Percentage composition is C=53.3 %, H=15.6 % and N=31.1 %
Step-1: Calculate the empirical formula
Empirical formula: Empirical formula is the simplest formula of the compound which gives the simplest whole-number ratio of the atoms of the various elements present in one molecule of the compound.
Example: Molecular formula of glucose is C₆H₁₂O₆ but the simplest whole-number ratio of atoms in glucose is CH₂O. Therefore, CH₂O is the empirical formula.
Element % Of Element Atomic mass (u) Atomic ratio Simplest ratio
Carbon (C) 53.3 12 $\frac{53.3}{12} = 4.44$ $\frac{4.44}{2.22} = 2$
Hydrogen (H) 15.6 1 $\frac{15.6}{1} = 15.6$ $\frac{15.6}{2.22} = 7.02$
Nitrogen (N) 31.1 14 $\frac{31.1}{14} = 2.22$ $\frac{2.22}{2.22} = 1$
As the simplest ratio of Carbon is 2, Hydrogen is 7 and Nitrogen is 1, therefore the empirical formula comes out to be C₂H₇N_.
Step-2: Calculate the empirical and molecular mass
Empirical formula weight: Empirical formula weight is obtained by the addition of the atomic weight of the various atoms present in the empirical formula.
The atomic weight of Carbon= 12 u
The atomic weight of Hydrogen= 1 u
The atomic weight of Nitrogen= 14 u
Empirical formula weight= 2(Gram atomic weight of Carbon)+ 7(Gram atomic weight of Hydrogen)+ Gram atomic weight of Nitrogen
Empirical formula weight= 2(12) +7(1) +14= 45 u
Molecular formula weight: Molecular formula weight is obtained by the addition of the atomic weight of the various atoms present in the molecular formula.
Molecular weight =45 (given)
Step-3: Calculate the molecular formula
Molecular formula: Molecular formula is the actual formula of the compound which gives the actual number of atoms present in the molecule of the compound. For example, the molecular formula of glucose is C₆H₁₂O₆.

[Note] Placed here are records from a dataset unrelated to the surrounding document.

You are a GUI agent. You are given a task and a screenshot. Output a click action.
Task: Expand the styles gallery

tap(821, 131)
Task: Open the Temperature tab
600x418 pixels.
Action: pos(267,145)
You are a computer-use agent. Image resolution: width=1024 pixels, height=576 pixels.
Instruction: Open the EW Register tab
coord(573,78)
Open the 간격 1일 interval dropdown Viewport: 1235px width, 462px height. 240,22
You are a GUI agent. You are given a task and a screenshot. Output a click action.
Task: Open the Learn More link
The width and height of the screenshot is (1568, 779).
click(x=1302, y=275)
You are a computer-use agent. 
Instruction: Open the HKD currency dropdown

The relationship between the empirical formula and the molecular formula is given as follows: Molecular formula = n× Empirical formula, where n is an integer such as 1,2,3…..etc.
$n = \frac{M o l e c u l a r w e i g h t o f t h e c o m p o u n d}{E m p i r i c a l f o r m u l a m a s s}$
$n = \frac{45}{45} = 1$
As stated above, the Molecular formula = n× Empirical formula and the empirical formula is C₂H₇N
Therefore, the molecular formula is (C₂H₇N)₁ or C₂H₇N.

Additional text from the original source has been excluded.